[START OF Available data]
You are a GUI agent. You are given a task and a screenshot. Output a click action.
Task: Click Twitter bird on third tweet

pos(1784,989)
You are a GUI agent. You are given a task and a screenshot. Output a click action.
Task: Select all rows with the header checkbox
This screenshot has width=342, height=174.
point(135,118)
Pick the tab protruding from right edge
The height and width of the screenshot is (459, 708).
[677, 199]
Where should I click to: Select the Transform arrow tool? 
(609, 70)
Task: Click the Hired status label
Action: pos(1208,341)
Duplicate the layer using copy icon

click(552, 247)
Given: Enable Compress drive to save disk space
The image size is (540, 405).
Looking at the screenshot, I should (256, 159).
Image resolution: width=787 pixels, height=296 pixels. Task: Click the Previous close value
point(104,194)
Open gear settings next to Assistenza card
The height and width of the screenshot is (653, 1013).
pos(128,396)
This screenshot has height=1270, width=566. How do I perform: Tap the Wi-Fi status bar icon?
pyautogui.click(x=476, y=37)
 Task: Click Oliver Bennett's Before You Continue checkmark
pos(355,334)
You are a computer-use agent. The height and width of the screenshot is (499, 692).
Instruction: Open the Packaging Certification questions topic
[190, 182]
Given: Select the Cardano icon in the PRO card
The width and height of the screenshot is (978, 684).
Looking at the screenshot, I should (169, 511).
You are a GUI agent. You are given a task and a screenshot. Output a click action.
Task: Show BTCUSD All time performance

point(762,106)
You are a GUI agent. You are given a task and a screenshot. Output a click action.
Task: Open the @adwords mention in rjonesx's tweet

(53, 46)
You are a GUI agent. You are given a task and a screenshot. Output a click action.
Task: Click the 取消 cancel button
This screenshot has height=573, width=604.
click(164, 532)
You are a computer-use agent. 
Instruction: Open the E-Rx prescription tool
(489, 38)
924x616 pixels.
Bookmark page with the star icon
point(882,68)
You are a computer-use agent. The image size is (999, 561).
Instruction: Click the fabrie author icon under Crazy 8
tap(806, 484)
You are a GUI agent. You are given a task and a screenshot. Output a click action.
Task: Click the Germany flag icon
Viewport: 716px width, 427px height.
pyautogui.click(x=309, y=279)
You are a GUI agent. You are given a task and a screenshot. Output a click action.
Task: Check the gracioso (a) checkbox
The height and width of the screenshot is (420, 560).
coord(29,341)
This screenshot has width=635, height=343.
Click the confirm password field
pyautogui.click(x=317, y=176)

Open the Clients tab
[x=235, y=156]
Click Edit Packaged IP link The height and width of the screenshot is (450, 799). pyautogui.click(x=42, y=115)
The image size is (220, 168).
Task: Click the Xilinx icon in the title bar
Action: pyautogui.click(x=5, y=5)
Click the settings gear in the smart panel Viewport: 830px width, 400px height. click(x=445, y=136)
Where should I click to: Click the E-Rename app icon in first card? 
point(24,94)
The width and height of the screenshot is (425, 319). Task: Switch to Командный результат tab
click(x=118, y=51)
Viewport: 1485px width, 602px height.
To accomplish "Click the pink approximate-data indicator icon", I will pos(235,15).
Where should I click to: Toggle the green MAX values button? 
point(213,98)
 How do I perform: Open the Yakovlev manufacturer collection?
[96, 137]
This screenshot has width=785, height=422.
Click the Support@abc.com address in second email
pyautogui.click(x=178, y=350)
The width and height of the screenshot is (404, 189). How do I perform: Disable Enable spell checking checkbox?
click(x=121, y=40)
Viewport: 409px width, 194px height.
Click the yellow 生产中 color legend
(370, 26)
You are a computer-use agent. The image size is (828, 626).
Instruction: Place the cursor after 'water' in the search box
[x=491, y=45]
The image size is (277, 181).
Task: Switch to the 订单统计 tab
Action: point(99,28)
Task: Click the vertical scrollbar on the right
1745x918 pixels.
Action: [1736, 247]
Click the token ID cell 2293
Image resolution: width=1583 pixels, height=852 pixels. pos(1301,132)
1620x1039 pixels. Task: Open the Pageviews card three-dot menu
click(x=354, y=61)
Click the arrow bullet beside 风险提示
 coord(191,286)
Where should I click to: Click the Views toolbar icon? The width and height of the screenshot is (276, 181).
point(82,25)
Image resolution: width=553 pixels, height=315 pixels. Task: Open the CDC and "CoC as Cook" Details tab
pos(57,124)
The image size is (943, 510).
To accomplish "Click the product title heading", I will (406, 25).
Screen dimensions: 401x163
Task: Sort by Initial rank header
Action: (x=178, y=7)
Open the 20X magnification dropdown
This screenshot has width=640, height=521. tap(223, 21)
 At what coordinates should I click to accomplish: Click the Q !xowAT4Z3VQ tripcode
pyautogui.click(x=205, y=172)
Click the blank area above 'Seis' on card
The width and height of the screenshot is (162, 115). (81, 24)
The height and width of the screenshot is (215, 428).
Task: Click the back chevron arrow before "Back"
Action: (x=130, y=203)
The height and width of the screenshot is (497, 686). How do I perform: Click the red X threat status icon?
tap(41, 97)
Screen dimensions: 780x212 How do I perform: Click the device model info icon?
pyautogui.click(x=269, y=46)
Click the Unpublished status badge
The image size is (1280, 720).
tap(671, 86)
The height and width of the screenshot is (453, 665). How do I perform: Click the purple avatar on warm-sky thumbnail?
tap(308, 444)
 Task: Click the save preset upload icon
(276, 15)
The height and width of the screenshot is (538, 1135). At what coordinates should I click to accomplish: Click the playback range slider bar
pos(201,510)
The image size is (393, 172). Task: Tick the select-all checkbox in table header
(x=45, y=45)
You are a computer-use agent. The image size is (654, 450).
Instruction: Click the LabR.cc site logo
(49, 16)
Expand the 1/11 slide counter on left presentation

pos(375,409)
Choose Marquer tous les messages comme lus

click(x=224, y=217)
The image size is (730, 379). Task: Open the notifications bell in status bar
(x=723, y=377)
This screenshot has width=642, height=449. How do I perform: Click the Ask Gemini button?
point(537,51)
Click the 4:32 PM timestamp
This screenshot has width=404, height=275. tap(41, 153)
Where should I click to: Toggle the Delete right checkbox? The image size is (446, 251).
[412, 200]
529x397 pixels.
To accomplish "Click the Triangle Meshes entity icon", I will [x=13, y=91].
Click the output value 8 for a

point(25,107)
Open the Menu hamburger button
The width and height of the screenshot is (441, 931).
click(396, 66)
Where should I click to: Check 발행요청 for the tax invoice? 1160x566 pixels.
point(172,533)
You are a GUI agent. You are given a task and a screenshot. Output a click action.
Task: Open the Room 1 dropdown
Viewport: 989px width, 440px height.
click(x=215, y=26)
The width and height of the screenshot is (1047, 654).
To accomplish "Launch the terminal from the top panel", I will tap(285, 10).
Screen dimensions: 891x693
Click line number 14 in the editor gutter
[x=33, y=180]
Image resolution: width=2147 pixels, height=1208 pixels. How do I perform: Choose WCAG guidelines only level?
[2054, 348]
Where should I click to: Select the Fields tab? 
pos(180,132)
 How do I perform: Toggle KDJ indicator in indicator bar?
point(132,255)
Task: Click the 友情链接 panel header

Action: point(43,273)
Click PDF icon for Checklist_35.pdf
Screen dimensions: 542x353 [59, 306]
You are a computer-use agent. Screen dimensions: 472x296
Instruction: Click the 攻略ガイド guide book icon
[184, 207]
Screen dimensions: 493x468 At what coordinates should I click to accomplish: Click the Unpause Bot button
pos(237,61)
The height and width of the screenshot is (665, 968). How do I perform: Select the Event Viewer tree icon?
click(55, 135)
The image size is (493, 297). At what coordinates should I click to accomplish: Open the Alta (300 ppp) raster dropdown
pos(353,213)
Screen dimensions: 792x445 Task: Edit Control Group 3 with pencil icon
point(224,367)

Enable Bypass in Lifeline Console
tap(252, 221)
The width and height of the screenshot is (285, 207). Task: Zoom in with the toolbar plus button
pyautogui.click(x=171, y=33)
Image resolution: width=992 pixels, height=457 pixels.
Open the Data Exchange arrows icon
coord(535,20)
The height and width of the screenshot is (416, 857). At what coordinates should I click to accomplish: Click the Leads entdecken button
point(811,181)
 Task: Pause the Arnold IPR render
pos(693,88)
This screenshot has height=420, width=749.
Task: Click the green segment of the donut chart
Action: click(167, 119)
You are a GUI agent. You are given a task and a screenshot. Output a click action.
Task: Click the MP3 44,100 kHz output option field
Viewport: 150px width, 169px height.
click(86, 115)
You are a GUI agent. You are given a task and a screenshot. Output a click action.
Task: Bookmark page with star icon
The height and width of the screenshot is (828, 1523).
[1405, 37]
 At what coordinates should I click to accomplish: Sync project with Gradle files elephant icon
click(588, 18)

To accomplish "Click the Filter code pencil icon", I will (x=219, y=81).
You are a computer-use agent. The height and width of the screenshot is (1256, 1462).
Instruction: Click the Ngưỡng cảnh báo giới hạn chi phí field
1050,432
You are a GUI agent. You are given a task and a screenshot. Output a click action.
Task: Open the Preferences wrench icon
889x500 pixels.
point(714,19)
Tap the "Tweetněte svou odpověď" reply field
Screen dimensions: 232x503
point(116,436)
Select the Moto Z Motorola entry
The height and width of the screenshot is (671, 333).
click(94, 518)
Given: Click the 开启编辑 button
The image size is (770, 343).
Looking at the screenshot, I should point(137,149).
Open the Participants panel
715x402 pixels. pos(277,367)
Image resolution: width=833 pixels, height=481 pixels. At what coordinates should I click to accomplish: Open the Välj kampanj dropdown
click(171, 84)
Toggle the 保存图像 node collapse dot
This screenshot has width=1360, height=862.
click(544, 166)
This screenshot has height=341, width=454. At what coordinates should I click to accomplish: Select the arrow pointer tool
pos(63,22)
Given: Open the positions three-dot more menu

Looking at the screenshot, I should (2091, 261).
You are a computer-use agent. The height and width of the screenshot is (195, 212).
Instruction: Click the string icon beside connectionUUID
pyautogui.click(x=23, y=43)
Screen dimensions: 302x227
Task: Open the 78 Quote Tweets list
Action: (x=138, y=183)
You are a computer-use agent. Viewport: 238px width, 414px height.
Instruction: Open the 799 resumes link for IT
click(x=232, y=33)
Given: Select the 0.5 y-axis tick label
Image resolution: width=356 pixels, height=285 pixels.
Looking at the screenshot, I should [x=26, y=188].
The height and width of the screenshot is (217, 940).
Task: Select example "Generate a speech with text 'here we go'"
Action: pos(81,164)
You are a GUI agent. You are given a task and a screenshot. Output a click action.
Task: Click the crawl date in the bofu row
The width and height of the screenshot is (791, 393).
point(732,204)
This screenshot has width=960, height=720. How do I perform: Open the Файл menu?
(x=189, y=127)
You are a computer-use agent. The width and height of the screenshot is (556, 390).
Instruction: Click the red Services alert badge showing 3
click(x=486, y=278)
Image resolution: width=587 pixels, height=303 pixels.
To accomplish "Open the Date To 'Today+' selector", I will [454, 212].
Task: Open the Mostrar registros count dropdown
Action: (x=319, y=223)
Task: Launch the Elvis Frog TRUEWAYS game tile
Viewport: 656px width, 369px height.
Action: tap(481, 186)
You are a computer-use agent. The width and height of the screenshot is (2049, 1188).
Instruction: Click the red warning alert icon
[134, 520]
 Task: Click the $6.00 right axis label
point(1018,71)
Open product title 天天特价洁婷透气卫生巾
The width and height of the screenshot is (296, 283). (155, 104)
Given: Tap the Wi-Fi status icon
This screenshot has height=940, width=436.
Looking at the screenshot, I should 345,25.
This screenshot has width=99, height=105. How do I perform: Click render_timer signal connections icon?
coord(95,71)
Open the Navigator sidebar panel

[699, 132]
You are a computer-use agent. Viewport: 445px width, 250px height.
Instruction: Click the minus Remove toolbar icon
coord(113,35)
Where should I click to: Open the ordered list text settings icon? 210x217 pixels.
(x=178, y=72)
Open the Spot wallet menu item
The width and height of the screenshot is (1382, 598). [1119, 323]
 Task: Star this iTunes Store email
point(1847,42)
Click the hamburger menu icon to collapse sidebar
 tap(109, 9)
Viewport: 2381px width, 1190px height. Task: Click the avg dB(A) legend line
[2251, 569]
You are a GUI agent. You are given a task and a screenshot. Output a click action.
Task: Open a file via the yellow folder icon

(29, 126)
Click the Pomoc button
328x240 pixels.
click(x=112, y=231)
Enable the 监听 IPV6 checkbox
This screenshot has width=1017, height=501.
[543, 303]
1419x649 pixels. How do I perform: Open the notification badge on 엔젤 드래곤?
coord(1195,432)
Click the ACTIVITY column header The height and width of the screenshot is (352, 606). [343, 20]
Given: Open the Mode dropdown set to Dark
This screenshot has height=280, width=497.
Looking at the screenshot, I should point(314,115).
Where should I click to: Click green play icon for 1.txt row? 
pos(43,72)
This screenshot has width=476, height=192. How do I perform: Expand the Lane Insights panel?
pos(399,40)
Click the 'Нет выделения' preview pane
[END OF Available data]
Instruction
Copy the records word for word, starting at the line that contains "Open product title 天天特价洁婷透气卫生巾" and continuing through the final line.

Solution below
Open product title 天天特价洁婷透气卫生巾
The width and height of the screenshot is (296, 283). (155, 104)
Given: Tap the Wi-Fi status icon
This screenshot has height=940, width=436.
Looking at the screenshot, I should 345,25.
This screenshot has width=99, height=105. How do I perform: Click render_timer signal connections icon?
coord(95,71)
Open the Navigator sidebar panel

[699, 132]
You are a computer-use agent. Viewport: 445px width, 250px height.
Instruction: Click the minus Remove toolbar icon
coord(113,35)
Where should I click to: Open the ordered list text settings icon? 210x217 pixels.
(x=178, y=72)
Open the Spot wallet menu item
The width and height of the screenshot is (1382, 598). [1119, 323]
 Task: Star this iTunes Store email
point(1847,42)
Click the hamburger menu icon to collapse sidebar
 tap(109, 9)
Viewport: 2381px width, 1190px height. Task: Click the avg dB(A) legend line
[2251, 569]
You are a GUI agent. You are given a task and a screenshot. Output a click action.
Task: Open a file via the yellow folder icon

(29, 126)
Click the Pomoc button
328x240 pixels.
click(x=112, y=231)
Enable the 监听 IPV6 checkbox
This screenshot has width=1017, height=501.
[543, 303]
1419x649 pixels. How do I perform: Open the notification badge on 엔젤 드래곤?
coord(1195,432)
Click the ACTIVITY column header The height and width of the screenshot is (352, 606). [343, 20]
Given: Open the Mode dropdown set to Dark
This screenshot has height=280, width=497.
Looking at the screenshot, I should point(314,115).
Where should I click to: Click green play icon for 1.txt row? 
pos(43,72)
This screenshot has width=476, height=192. How do I perform: Expand the Lane Insights panel?
pos(399,40)
Click the 'Нет выделения' preview pane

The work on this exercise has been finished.